Shall now, in mutual well-beseeming ranks,
March all one way, and be no more opposed
Against acquantance, kindred, and allies :

1 It scarce need be said that here the image is of Peace so scared and out of breath with domestic strife, that she can but make a brief pause, and pant forth short and broken speech of new wars to be undertaken in foreign lands. This play is distinctly continuous with King Richard II., at the close of which we have Bolingbroke avowing it as his purpose to atone for the death of Richard by leading out another Crusade:

I'll make a voyage to the Holy Land,

To wash this blood off from my guilty hand.

And in fact he was hardly more than seated on the throne before he began to be so harassed with acts of rebellion and threats of invasion, that he conceived the plan of drowning the public sense of his usurpation in an enthusiasm of foreign war and conquest.

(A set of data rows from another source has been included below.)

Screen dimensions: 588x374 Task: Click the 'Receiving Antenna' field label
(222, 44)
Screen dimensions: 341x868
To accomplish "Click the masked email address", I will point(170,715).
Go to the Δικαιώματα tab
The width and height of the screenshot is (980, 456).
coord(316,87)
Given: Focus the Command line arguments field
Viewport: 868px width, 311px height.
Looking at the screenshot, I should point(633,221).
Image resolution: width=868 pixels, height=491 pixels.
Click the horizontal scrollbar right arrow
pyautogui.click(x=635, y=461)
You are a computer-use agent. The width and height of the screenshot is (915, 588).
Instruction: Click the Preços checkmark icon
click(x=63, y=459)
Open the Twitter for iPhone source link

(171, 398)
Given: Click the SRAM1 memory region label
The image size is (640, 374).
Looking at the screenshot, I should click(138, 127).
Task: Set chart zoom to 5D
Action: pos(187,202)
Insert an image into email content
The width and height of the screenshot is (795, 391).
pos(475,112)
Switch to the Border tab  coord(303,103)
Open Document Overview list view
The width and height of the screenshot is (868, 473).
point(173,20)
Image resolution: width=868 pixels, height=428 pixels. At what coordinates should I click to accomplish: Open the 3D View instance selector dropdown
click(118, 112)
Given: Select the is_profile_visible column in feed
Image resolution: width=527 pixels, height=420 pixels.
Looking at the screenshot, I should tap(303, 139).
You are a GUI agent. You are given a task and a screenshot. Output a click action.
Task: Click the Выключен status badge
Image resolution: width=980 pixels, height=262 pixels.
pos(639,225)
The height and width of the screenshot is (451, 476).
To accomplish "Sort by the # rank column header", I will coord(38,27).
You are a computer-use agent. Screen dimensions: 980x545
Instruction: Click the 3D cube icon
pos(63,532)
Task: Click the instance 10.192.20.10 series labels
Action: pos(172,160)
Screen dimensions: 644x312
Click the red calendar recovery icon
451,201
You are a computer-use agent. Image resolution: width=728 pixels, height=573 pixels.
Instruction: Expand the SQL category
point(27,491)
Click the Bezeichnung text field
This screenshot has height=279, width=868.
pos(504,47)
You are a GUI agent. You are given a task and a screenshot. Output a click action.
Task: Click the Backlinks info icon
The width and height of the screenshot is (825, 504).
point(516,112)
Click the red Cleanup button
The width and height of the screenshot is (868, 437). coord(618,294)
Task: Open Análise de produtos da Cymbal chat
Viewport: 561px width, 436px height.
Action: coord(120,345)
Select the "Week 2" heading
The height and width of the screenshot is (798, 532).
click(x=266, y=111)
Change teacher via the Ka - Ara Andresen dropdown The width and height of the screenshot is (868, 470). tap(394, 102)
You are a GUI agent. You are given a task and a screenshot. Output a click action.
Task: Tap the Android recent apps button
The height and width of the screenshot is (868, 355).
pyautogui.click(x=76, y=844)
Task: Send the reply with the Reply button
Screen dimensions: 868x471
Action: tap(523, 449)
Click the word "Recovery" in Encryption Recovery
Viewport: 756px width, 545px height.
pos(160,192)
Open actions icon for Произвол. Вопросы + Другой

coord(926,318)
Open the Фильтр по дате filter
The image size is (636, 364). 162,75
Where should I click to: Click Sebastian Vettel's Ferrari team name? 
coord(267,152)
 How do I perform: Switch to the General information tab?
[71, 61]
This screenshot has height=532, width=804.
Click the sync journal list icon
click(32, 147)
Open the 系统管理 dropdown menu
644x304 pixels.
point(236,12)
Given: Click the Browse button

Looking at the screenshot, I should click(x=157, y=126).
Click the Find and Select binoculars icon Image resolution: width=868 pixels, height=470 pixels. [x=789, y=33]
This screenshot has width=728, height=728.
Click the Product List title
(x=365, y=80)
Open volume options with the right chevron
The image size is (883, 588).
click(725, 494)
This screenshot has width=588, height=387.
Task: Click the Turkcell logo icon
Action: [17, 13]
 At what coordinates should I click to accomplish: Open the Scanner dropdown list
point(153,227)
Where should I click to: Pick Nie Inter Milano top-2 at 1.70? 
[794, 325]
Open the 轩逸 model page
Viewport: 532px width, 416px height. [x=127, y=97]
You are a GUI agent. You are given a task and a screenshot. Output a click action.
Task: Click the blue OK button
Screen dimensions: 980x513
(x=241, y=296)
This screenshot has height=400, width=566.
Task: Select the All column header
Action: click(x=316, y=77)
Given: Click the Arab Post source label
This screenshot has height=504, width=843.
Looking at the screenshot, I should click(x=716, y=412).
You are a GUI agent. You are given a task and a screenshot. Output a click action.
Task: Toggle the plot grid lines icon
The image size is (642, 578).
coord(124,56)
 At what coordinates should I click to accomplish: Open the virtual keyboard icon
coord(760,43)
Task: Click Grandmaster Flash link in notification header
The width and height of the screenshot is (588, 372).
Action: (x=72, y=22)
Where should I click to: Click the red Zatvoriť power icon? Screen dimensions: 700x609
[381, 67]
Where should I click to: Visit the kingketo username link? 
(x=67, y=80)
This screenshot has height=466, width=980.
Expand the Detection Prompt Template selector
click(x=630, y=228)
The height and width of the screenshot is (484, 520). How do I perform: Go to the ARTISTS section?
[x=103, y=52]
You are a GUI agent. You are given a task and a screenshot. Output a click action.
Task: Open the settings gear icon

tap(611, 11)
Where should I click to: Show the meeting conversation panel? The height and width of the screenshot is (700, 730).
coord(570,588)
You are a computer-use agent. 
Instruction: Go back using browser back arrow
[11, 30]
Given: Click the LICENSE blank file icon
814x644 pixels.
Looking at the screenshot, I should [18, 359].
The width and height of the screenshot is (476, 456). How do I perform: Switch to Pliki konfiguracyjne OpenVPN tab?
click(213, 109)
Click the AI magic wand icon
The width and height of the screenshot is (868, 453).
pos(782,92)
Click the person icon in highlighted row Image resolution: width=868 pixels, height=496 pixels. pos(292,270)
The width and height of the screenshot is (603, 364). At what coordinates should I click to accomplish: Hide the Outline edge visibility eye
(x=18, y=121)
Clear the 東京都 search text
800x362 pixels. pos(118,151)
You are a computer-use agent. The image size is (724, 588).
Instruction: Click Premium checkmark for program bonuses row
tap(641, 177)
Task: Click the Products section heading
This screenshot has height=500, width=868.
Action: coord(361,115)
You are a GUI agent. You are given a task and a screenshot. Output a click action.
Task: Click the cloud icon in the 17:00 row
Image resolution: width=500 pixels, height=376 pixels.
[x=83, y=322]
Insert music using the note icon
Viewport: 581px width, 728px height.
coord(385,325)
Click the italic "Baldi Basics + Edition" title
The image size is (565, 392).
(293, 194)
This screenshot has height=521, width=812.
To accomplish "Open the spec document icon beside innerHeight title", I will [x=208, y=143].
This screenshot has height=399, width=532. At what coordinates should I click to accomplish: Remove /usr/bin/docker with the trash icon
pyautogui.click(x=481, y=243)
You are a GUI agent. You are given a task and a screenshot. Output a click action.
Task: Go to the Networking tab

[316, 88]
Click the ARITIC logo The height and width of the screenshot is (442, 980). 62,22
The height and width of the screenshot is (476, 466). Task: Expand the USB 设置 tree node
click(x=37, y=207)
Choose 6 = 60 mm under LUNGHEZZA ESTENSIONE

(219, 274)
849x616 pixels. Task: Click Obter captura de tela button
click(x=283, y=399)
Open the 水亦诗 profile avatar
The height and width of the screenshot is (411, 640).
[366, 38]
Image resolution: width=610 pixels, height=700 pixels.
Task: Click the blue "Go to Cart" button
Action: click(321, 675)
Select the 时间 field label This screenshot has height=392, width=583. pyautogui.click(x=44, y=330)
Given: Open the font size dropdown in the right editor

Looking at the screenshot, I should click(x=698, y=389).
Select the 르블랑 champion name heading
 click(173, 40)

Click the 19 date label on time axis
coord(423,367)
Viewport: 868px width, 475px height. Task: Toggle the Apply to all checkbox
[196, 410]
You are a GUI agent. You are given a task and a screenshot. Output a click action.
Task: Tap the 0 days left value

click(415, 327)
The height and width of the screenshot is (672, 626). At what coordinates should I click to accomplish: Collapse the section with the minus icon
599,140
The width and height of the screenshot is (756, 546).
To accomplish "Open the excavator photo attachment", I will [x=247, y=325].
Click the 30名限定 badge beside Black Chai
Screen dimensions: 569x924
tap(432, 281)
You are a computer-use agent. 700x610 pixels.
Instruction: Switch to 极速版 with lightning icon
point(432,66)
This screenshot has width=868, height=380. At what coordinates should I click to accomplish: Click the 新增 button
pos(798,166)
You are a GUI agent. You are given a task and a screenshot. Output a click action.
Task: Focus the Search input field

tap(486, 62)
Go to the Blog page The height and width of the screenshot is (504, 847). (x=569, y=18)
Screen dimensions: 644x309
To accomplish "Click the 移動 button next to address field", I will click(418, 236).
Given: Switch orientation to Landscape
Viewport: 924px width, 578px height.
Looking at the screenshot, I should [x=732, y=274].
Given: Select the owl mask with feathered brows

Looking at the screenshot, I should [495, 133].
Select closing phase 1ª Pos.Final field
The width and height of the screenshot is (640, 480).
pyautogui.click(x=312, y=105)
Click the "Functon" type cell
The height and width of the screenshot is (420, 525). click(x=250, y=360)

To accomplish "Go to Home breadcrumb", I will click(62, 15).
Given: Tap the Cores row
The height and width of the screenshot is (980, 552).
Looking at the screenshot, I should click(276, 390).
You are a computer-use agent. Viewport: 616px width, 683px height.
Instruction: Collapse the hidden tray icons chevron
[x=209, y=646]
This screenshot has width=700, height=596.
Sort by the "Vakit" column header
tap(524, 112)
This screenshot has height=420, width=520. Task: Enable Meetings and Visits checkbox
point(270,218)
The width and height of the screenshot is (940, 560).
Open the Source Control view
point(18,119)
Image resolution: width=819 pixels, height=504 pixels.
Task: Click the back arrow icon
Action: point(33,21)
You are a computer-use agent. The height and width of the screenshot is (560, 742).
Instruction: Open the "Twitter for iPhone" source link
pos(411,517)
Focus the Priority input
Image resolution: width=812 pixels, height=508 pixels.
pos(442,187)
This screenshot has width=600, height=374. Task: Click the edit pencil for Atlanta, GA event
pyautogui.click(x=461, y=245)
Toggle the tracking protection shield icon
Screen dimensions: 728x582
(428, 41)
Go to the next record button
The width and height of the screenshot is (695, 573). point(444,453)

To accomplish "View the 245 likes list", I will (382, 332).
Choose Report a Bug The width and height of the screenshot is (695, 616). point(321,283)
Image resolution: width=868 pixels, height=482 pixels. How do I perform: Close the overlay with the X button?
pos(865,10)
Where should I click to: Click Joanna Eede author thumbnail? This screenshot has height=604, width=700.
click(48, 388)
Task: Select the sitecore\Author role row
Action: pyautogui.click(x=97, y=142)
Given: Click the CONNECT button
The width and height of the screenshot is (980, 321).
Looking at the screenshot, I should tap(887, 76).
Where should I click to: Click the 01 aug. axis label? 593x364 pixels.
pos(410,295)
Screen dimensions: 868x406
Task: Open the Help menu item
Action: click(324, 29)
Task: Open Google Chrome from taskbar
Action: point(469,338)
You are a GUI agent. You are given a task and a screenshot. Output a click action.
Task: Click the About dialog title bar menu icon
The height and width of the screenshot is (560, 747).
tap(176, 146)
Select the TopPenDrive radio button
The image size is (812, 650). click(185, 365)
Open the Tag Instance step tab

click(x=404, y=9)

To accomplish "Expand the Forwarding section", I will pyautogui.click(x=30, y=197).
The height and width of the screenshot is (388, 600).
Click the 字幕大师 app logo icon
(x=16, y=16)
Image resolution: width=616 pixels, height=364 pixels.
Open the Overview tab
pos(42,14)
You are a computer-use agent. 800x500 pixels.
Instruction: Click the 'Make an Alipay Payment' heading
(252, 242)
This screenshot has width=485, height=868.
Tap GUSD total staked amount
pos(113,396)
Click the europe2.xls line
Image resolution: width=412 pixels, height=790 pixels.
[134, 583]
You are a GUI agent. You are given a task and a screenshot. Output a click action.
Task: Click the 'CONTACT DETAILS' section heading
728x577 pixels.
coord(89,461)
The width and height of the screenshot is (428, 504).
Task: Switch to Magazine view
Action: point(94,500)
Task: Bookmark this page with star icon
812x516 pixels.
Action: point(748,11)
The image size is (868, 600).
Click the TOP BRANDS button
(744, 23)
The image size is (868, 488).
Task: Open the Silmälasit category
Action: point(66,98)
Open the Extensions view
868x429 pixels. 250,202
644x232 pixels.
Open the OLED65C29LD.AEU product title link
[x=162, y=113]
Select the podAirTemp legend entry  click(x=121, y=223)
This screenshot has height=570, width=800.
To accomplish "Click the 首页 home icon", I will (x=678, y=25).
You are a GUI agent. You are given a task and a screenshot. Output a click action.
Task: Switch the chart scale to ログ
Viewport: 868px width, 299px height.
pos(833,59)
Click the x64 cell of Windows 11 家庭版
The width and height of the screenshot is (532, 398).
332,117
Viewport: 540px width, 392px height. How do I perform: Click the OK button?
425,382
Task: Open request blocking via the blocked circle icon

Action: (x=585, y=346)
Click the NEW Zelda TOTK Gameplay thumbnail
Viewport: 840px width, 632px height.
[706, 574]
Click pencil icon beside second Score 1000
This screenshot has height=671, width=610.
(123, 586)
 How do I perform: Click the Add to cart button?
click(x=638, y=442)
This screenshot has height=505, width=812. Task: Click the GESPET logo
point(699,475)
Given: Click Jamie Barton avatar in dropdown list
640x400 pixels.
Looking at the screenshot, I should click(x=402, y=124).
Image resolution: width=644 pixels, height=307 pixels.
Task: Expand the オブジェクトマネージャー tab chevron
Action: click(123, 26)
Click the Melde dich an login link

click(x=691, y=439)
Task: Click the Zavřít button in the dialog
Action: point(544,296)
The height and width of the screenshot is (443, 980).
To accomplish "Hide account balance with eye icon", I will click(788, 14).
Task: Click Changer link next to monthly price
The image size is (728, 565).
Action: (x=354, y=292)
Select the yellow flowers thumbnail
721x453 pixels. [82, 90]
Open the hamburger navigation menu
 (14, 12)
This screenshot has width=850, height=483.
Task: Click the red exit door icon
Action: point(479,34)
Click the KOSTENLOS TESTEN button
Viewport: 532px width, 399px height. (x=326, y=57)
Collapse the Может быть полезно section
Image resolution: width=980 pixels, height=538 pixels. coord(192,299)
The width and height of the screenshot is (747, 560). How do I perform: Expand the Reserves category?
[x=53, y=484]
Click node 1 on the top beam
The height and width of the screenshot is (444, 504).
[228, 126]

2 Of course entrance here means mouth; for what but a mouth should have lips? So in Genesis, iv. II: “And now art thou cursed from the earth, which hath opened her mouth to receive thy brother's blood from thy hand."

3 Meteor was used in a much more general sense than we attach to the word. See vol. x. page 64, note 19. It might include the Aurora Borealis, which sometimes has the appearance of hostile armies engaged in battle. So in Paradise Lost, ii. 533-8:

As when, to warn proud cities, war appears
Waged in the troubled sky, and armies rush

To battle in the clouds, before each van

Prick forth the aëry knights, and couch their spears,
Till thickest legions close; with feats of arms
From either end of heaven the welkin burns.